Task directions> Of the entries below, restate word for word only the section that runs from the line with "Instruction: Click the main window OK button" to the line with "Image resolution: width=1353", counting both ends.

-- Records for the exercise follows --

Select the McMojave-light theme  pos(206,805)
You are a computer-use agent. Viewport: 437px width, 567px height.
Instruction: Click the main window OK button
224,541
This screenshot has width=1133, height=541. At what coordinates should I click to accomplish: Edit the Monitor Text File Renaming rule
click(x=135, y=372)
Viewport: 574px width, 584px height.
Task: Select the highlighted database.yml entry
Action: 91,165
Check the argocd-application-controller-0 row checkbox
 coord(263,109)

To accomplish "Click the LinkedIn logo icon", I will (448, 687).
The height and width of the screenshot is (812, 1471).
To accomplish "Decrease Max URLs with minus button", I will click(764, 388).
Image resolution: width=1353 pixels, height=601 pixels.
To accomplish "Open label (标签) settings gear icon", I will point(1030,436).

-- Records for the exercise concluded --

Output for this exercise>
Instruction: Click the main window OK button
224,541
This screenshot has width=1133, height=541. At what coordinates should I click to accomplish: Edit the Monitor Text File Renaming rule
click(x=135, y=372)
Viewport: 574px width, 584px height.
Task: Select the highlighted database.yml entry
Action: 91,165
Check the argocd-application-controller-0 row checkbox
 coord(263,109)

To accomplish "Click the LinkedIn logo icon", I will (448, 687).
The height and width of the screenshot is (812, 1471).
To accomplish "Decrease Max URLs with minus button", I will click(764, 388).
Image resolution: width=1353 pixels, height=601 pixels.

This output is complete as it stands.